Yo, what's up with all the pre-school and kindergarteners with the pacifiers still stuck in their mouths?

I'm going through a veritable ton of Facebook photo updates from friends who took their kids-or-nieces/nephews-or-Godchildren trick or treating over the weekend.

A plethora of 3-4-5 year old Firemen, Pirates, and Tinkerbells, all grinning with a plastic pumpkin full of enough refined sugar to keep them hyper for a week. All with a paci stuck in their mouths. This is not okay, new parents of my generation. If your child is old enough to walk and talk upon its own accord, it's old enough to leave the paci at home. Especially on Halloween. Your mouth should be full of candy, kid, not a rubber nipple.

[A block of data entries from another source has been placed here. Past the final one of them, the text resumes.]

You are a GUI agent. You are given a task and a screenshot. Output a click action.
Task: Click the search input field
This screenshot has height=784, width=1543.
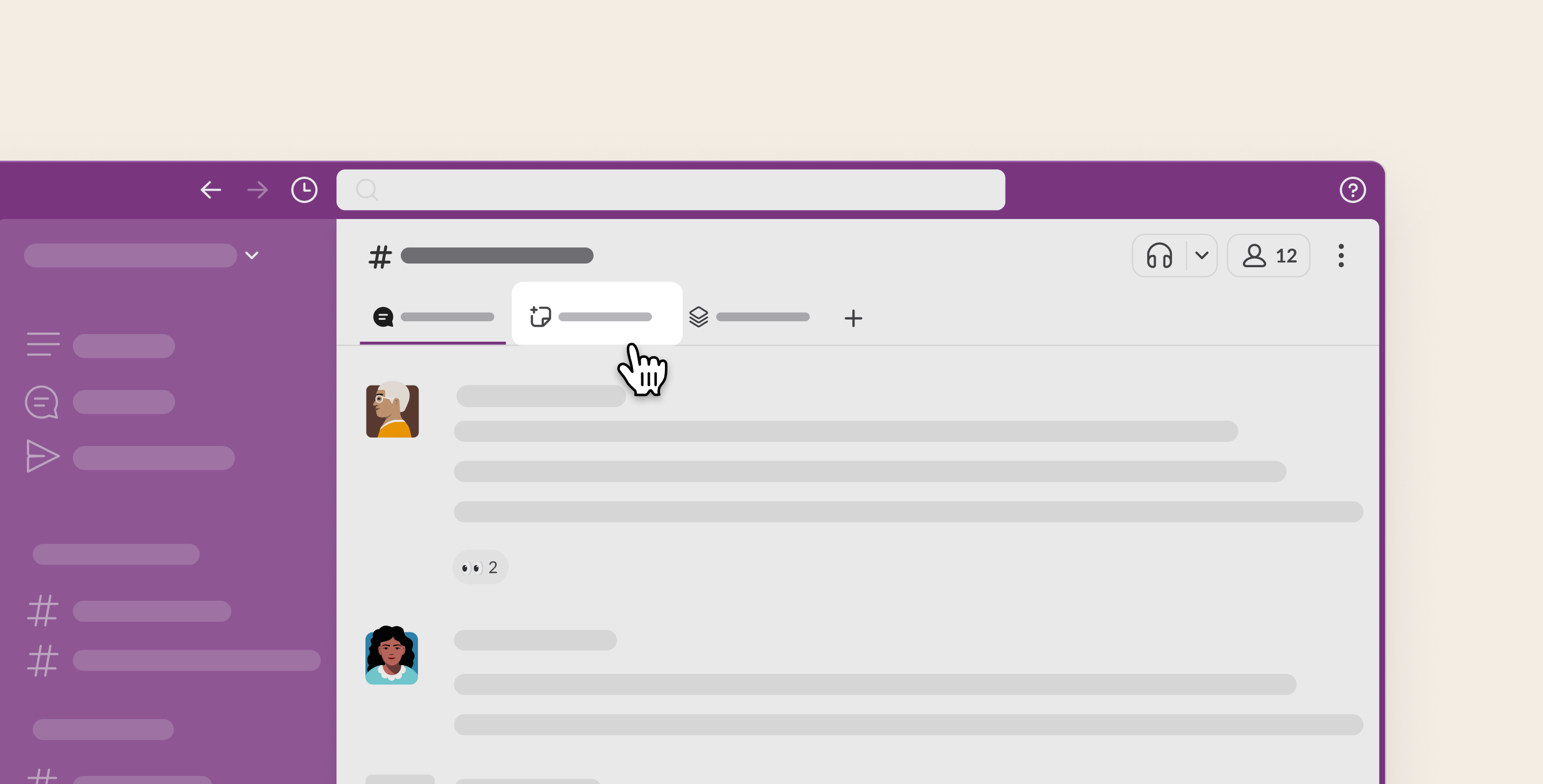(x=672, y=190)
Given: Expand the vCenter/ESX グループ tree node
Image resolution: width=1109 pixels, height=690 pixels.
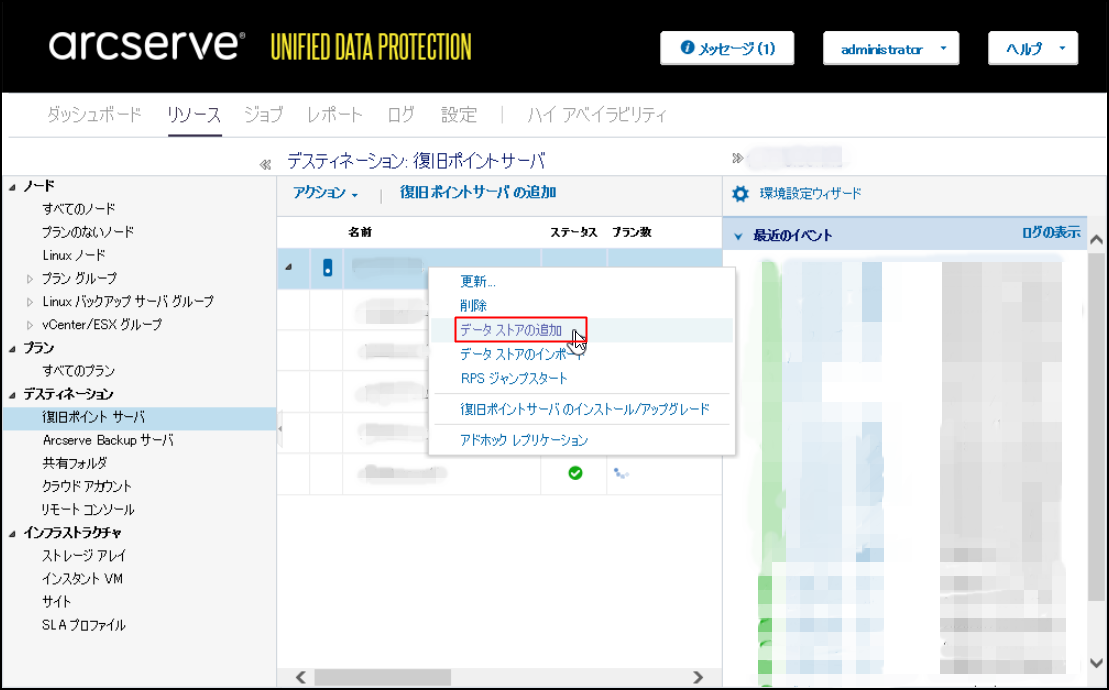Looking at the screenshot, I should (x=30, y=325).
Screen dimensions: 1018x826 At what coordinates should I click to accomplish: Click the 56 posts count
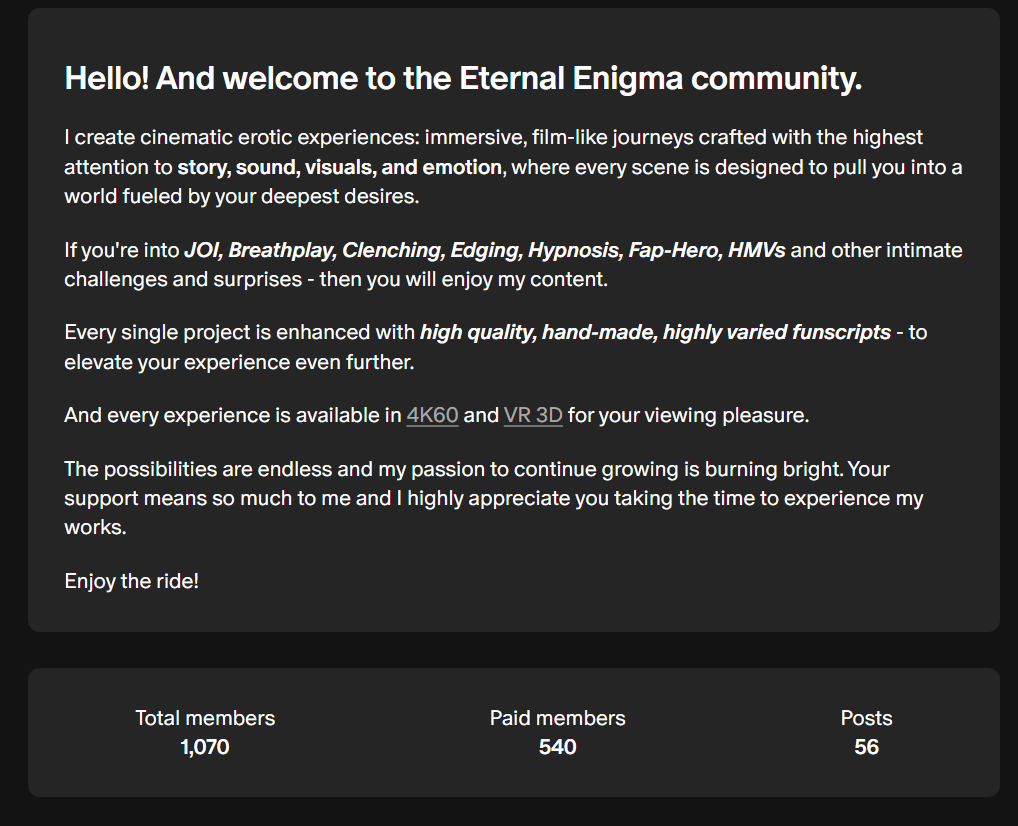coord(866,747)
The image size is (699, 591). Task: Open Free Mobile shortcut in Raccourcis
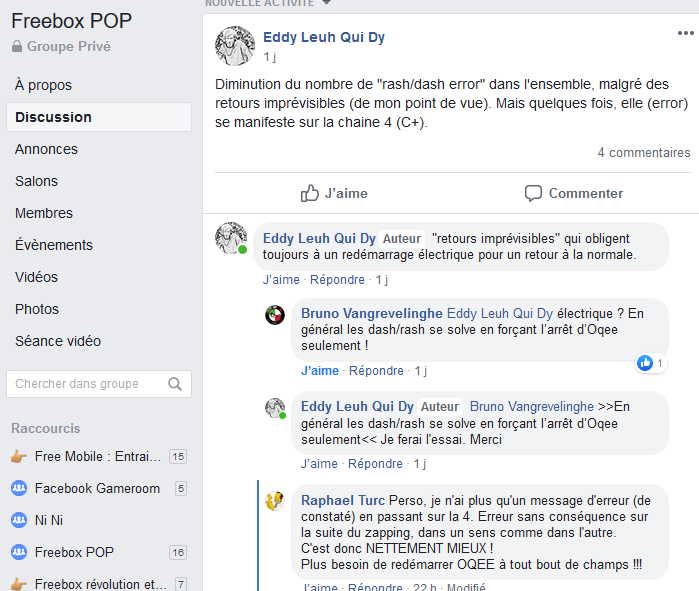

Maybe I just never noticed before, but this seems to be a newish trend- kids being babied past the time when they are actually babies. I went out to eat with a friend and her 4 year old a few weeks ago, and the kid had a paci in his mouth the whole time- while talking, while eating, while playing with the salt and pepper shakers on the Formica table. By the end of the meal, he had the most disgusting ring of drool/chewed food/detritus around his mouth I've ever seen. GROSS.

TAKE THE PACI OUT, PEOPLE. TAKE IT OUT! and don't start with me about how "each kid is different" and "I don't understand about security items". I sucked my thumb until I hit puberty. I just knew not to do it in public. I'm not saying take it out forever. Just reserve it for "at home" time. Because a 5 year old trick or treating with a paci is just weird.



I AM TOO BIG FOR THIS!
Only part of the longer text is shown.